You say we do not know, and they're not telling, yet you apparently know enough to say I don't know what I'm talking about?
I could say the same about you, but I am far too polite.
If this is true:
1. 'normal' Covid confers immunity to the S.African variant, and
2. the AZ vaccine does not, and
3. the AZ vaccine confers immunity to 'normal' Covid, as it may,
then isn't the AZ vaccine artificially selecting for the S. African variant?
It certainly doesnt mean *less* lethality which is what you claimed repeatedly. It could be positive, negative or neutral.
I should not have to teach you this: Of course the prevailing pressure is lower lethality, since dead hosts are in the equivalent of a permanent lockdown, they certainly can't go about infecting others. A mutation could drive toward -ve, +ve or do nothing to lethality, but only the first confers any advantage over the status quo,hence only the first, to lower lethality, is a driving factor in selection.
It certainly doesnt mean *less* lethality which is what you claimed repeatedly. It could be positive, negative or neutral.
Of course the prevailing pressure is lower lethality, since dead hosts are in the equivalent of a permanent lockdown, they certainly can't go about infecting others.

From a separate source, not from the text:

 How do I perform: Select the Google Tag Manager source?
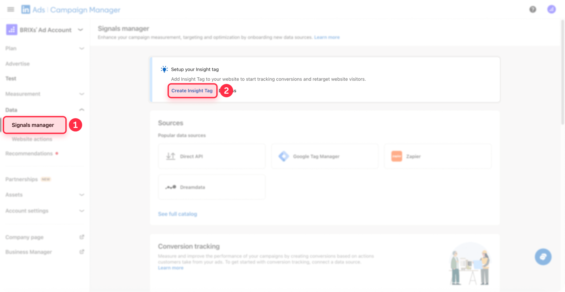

Fon you're missing the point of Splatt's (correct) reasoning here. The driving pressure on evolution is reproductive success within the given environment. Any mutation which confers an advantage here will tend to be preferentially selected. So if the ability of a virus to transmit is environmentally compromised (say by lockdown) then a mutation which is more lethal yet confers greater transmissibility could be a more successful reproductive strategy than simply lowering lethality. In fact simply lowering lethality, where transmissibility has been environmentally compromised, may offer little to no selective advantage - especially in the case of a virus, like covid, which does not have a particularly high mortality rate for its hosts.
By your logic every disease in history would spend all its time getting more and more transmissible as time goes on and quite clearly that doesnt happen.
Of course every disease in history does spend its time attempting to get more and more transmissible. It does not happen because there is a limited number of changes to improve transmissibility. You could say it trends towards max transmissibility, which may be an absolute or local limit. And in parallel, similar selection forces apply to reduce lethality, where conflicts arise, the total practical value of both properties is the driving factor, you can call it natural annealing, which is what nature is.
You have used the exact same argument yourself,over and over again, by saying lockdowns, which constrain scope for transmission, drive the virus to increased transmissibility, I refuted that argument by saying the virus can not mutate to ride on the deutschlandrundfunk carrier wave! You are inadvertently destroying your own arguments against lockdown here !!
In principle lethality and transmissibility are orthogonal properties, but since the structure and functionality of the virus are so basic, they are intertwined, individual mutations might easily effect both properties, for better or for worse, or one for the better the other for the worse wrt the prospects of the virus, not in human terms. But, leaving aside the practicalities, in theory, lethality and transmissibility are orthogonal properties,but in the real world they interact via the structure of the virus.